The Babbel Blog

language learning in the digital age

Two new languages! Babbel highlights Norway and Denmark as your next destination of choice!

Posted on February 21, 2013 by

Read this post in German (Deutsch)

For the superstitious amongst us 13 is an unlucky number, but for language lovers it’s quite the opposite! Why? Because Babbel has now welcomed Norwegian and Danish to the fold, boosting the number of wonderful languages offered to a very fortunate 13!

Do you like the sound of cross country skiing in Norway or summer holidays in Denmark? We’ve just put the finishing touches to Beginners’ Courses for Norwegian and Danish, two more Scandinavian languages to add to the Swedish courses already available on Babbel. These courses provide a helping hand as you take the first steps in the languages, presenting the most important vocabulary for everyday situations as well as the grammar you need to build sentences creatively and independently.

For those who think that all Scandinavian languages are the same, think again!

Content Manager Karoline looked for inspiration in the Fjords

Danish may look similar to Swedish and even share a lot of vocabulary, but the pronunciation is quite something else. Whilst a “d” at the beginning of a word should be pronounced just like an English “d”, it suddenly becomes an English style “th” sound if placed with a fellow “d” in the middle of a word. The rather harmless looking sentence, “Hvad hedder du”? (“What’s your name?”), for example, sounds markedly different to what you may expect.

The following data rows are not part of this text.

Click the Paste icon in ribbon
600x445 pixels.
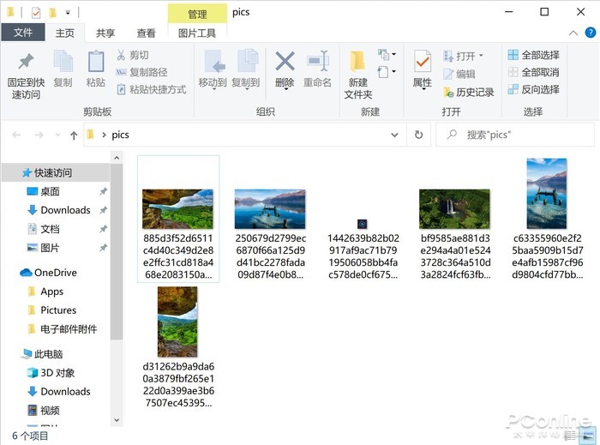tap(96, 63)
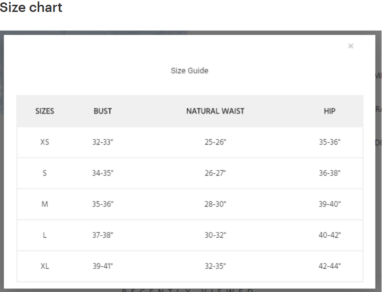The width and height of the screenshot is (382, 292).
Task: Select the NATURAL WAIST column header
Action: (215, 111)
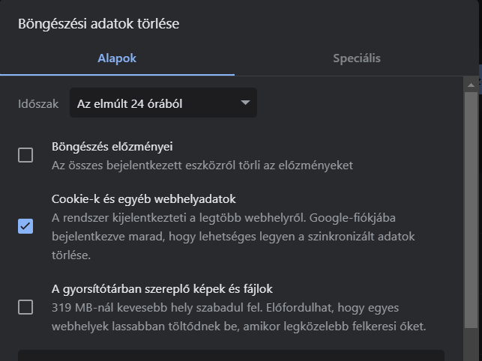
Task: Select the Alapok tab
Action: (x=117, y=58)
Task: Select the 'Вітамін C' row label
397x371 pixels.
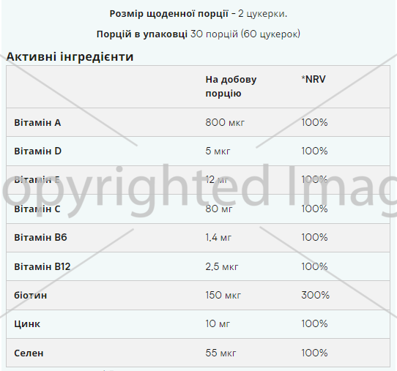Action: click(37, 209)
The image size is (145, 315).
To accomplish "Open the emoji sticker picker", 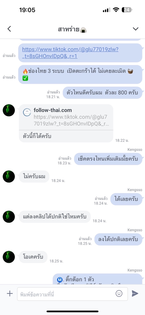I will (x=119, y=293).
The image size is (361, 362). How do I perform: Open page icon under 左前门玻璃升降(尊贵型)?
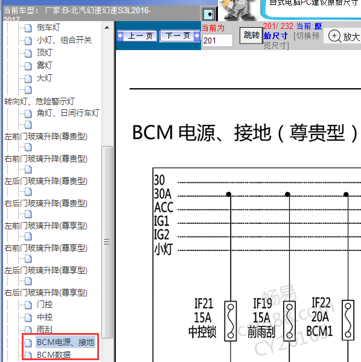(x=28, y=147)
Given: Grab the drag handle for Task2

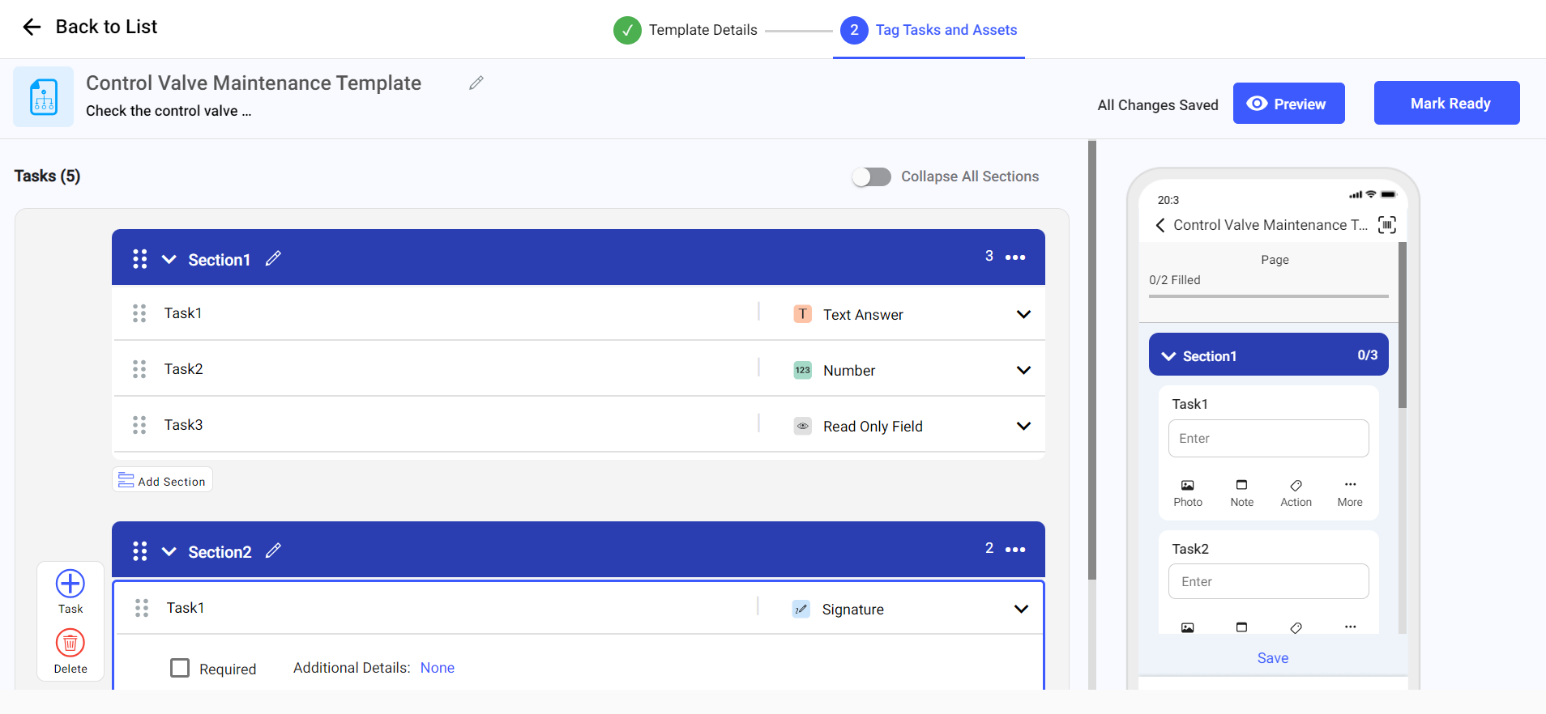Looking at the screenshot, I should point(139,369).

Our Danish Beginners’ Course has been suitably garnished with pronunciation classes to help you soar above such linguistic hurdles. In the Norwegian Beginners’ Course, users will be brought closer to the first grammar points, enabling them to get acquainted with unfamiliar combinations of consonants such as “kj” and “tj”. Armed with such invaluable information, you may even get through your first sentences in Norway without being found out as a foreigner.

With a little bit of practice, you may even release a near-native sounding, “Kan du kjøpe tjue kjeks?” (“Can you buy twenty biscuits?”).

On top of vocabulary and grammar, both courses also offer an insight into the regional cuisine and lifestyle of our Nordic neighbours. Should you one day lose your way whilst investigating a fjord, then you’ll realize that Norwegians are always willing to help. And if you bump into a Danish acquaintance, he may bid you farewell with the grateful words “Tak for sidst” even if you haven’t done anything to deserve them.

So that’s just a taster of what you can learn in the Beginners’ Courses for Danish and Norwegian. There’s plenty more inside, all of which you can try out on your next trip to the Scandinavian Peninsula.